ARTICLE 3 – COMPENSATION
3.1 Base Salary. As compensation for all services rendered under this Agreement, the Company will pay to the Employee and the Employee will accept from the Company a base salary of $400,000 (CAD) per annum. The base salary will be paid semi-monthly, in arrears, in equal instalments, less statutory and other authorized deductions.
3.2 Stock Options. The Employee shall be eligible to receive annual grants of options to acquire shares of common stock of the Company (the “Shares”), the timing and amount of such grants to be determined by the Board of Directors of Zymeworks Inc. (the “Board”) in its sole discretion, provided that the Employee is employed by the Company on the grant date (the “Options”). The options shall have an exercise price equivalent to the closing trading price of the Company’s common shares on the day of granting. The Options will vest and become exercisable in accordance with the terms of the Company Employee Stock Option Agreement, a copy of which is attached hereto as Appendix “C”.
3.3 Incentive Plans.

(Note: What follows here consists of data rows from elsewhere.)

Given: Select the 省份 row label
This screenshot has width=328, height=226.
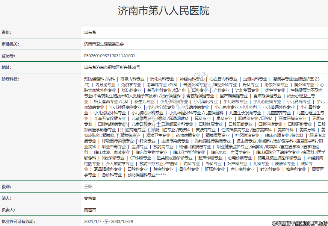Looking at the screenshot, I should click(7, 32).
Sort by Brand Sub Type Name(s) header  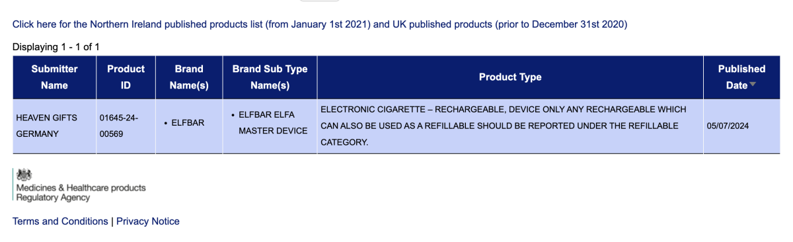tap(270, 77)
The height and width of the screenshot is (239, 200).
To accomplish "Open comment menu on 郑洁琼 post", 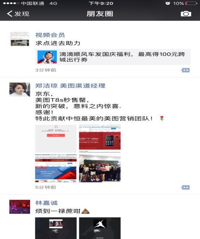I will pos(185,187).
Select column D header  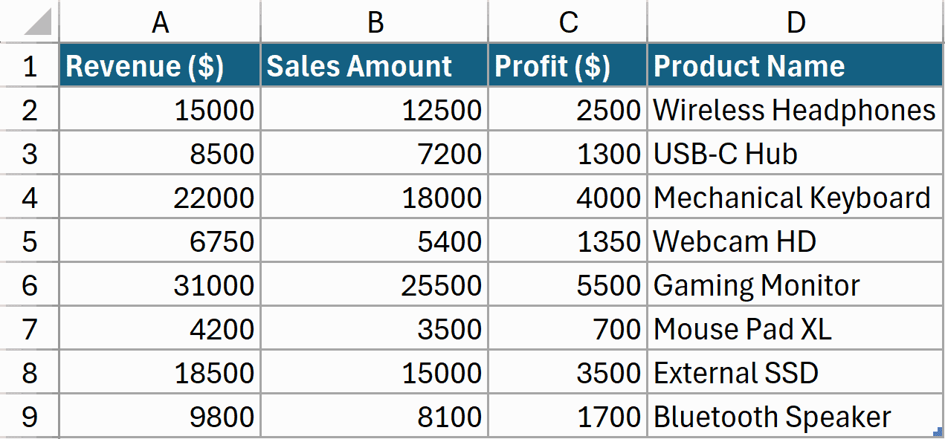795,22
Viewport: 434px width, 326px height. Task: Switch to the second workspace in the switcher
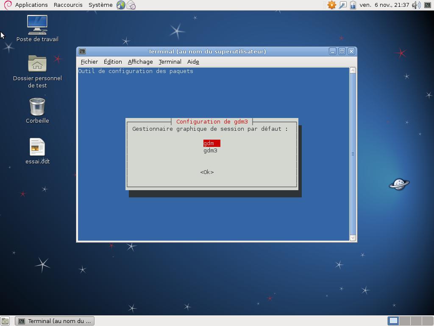tap(405, 321)
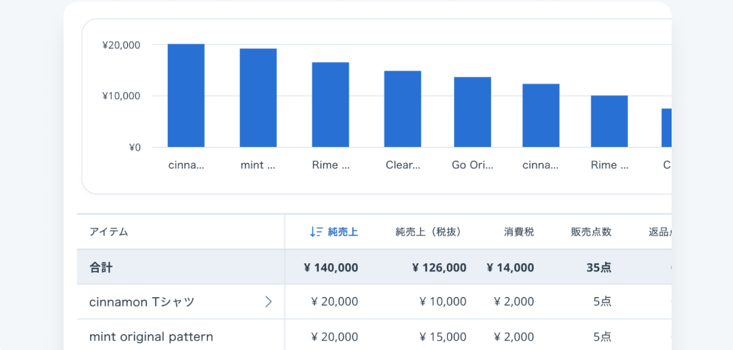733x350 pixels.
Task: Click the sort-descending icon beside 純売上
Action: [x=316, y=232]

The Employee shall be entitled to participate in any incentive programs for the Company’s Employees, including, without limiting the generality of the foregoing, share option plans, share purchase plans, profit-sharing or bonus plans (collectively, the “Incentive Plans”). Such Participation shall be on the terms and conditions of such Incentive Plans as at the date hereof or as may from time to time be amended or implemented by the Company in its sole discretion
3.4 Performance and Salary Review. Management will continue to review the Employee’s performance, base salary, and equity participation level under the terms of any Incentive Plans annually. The timing of performance and salary reviews as at the date hereof, or as may from time to time be amended by the Company in its sole discretion.
3.5 Expenses. The Company will reimburse the Employee for all ordinary and necessary expenses incurred by the Employee in the performance of the Employee’s duties under this Agreement. Reimbursement of such expenses will be made in accordance with the Company’s policies.

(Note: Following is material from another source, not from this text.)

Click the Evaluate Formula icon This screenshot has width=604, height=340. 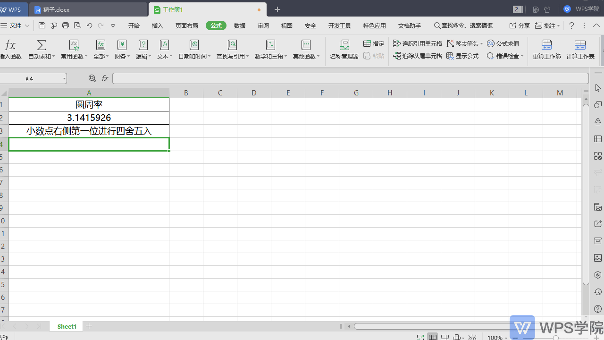[x=491, y=43]
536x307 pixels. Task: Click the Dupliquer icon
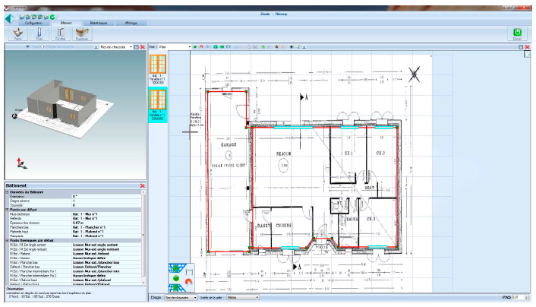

3.6 Professional Fees. The Company will reimburse the Employee for annual registration and/or licensing fees required to maintain the Employee’s status as a member in good standing with the appropriate professional bodies required to continue effective employment, and which were held by the Employee as of the effective date. The Company will reimburse reasonable costs incurred by the Employee to complete the minimum annual continuing professional development requirements required to maintain such status.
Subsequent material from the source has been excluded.